Task objective: Start at the line below containing "Task: Expand Access" and stop at the line containing "Click the SEGA L'éveilleur display name". Repeat every line of that stretch exactly, and nothing outside it.

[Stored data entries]

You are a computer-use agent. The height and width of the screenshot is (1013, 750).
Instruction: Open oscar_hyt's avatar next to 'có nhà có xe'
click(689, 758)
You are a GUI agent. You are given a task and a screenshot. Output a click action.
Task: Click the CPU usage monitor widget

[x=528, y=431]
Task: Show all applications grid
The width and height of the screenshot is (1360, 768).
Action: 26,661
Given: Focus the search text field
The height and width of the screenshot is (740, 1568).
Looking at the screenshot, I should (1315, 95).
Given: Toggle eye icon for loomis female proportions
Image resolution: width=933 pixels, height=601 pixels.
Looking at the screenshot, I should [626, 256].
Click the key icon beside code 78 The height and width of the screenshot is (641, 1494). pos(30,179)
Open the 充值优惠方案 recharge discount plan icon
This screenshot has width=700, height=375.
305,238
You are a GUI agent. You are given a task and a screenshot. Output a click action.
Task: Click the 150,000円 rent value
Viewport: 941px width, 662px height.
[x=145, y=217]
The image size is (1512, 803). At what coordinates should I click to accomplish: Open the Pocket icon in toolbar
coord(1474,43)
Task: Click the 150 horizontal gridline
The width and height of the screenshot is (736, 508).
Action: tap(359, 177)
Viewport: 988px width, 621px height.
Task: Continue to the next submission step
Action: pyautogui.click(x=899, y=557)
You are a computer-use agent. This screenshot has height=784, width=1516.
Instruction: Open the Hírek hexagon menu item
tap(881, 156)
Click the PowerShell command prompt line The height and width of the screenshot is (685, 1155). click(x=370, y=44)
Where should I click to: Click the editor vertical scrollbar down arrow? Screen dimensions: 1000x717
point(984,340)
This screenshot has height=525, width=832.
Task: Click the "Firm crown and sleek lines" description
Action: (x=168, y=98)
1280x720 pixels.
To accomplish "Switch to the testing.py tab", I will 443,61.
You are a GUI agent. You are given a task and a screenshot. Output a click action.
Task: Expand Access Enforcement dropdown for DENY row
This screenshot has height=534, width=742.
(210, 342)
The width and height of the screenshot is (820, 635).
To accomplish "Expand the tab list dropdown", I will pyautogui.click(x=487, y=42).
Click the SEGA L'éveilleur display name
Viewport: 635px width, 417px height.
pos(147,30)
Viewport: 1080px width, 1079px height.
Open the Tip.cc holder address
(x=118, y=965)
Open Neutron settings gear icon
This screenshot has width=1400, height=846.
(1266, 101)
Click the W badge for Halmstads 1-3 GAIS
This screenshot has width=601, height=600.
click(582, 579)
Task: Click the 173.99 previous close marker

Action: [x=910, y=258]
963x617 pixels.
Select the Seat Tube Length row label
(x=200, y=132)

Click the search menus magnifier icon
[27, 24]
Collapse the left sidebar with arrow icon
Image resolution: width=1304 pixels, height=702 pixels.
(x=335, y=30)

Written answer:
Task: Expand Access Enforcement dropdown for DENY row
This screenshot has height=534, width=742.
(210, 342)
The width and height of the screenshot is (820, 635).
To accomplish "Expand the tab list dropdown", I will pyautogui.click(x=487, y=42).
Click the SEGA L'éveilleur display name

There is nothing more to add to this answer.